The application implements caching for search results to improve performance and reduce database load:

- **Search Results Caching**: `/api/search` results are cached for 1 hour.

You can customize the cache TTL in [`app/lib/constants.server.ts`](./app/lib/constants.server.ts) at `CACHE_TTL`.

### Scheduled Jobs

Nightwatch uses Deno's built-in cron functionality (`Deno.cron`) for regular updates:

- **Content Synchronization**: Runs `/api/periodic-sync` every 6 hours to fetch new tweets and messages.
- **Authentication**: Jobs are protected by a secret token (`CRON_SECRET`) to prevent unauthorized access.
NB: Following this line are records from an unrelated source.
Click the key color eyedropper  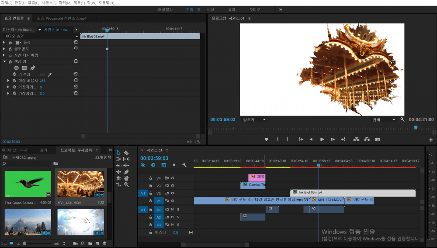(49, 75)
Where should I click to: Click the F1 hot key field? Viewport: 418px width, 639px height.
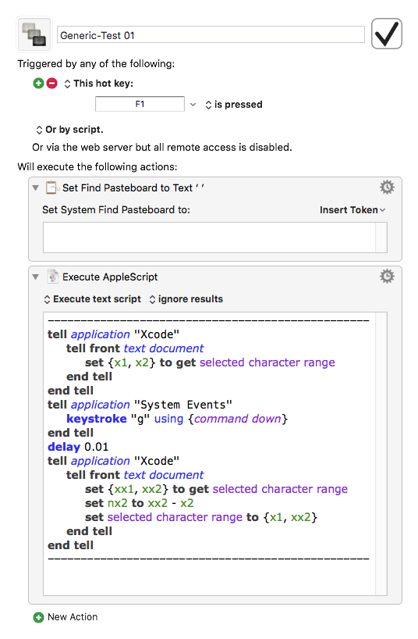pos(140,104)
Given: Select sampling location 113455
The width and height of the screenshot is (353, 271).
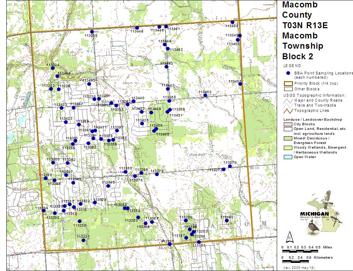Looking at the screenshot, I should pos(240,84).
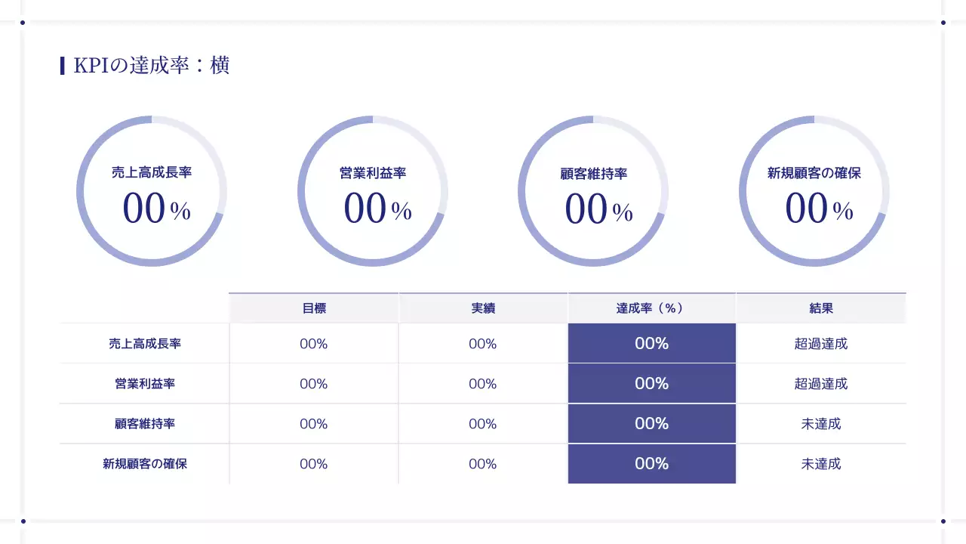Select the 目標 cell of 営業利益率 row
This screenshot has width=966, height=544.
click(314, 384)
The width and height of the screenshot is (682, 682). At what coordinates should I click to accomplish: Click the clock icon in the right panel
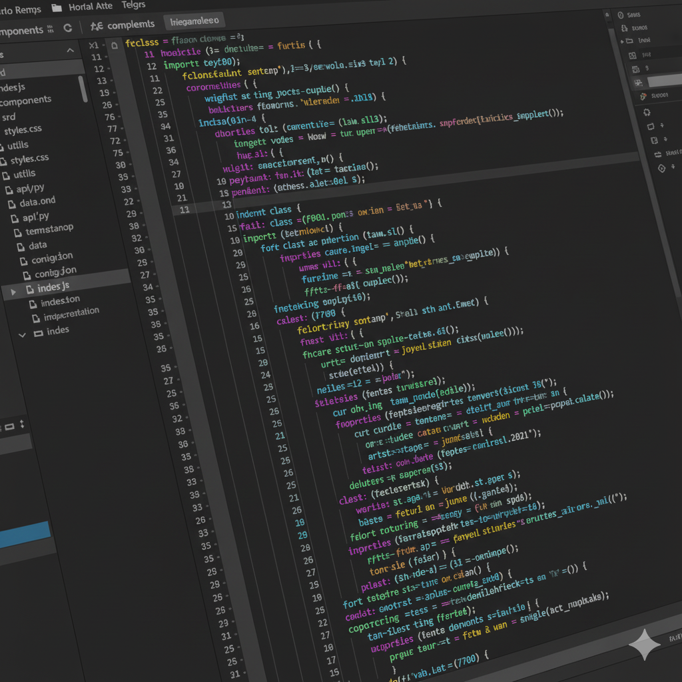pos(620,15)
You can customize the cron schedule directly in [`server.production.ts`](./server.production.ts).

## Contributing

Contributions are welcome! Please feel free to submit a Pull Request.

1. Fork the repository
2. Create your feature branch (`git checkout -b feature/amazing-feature`)
3. Commit your changes (`git commit -m 'Add some amazing feature'`)
4. Push to the branch (`git push origin feature/amazing-feature`)
5. Open a Pull Request

## License

This project is licensed under the MIT License - see the [LICENSE file](./LICENSE) for details.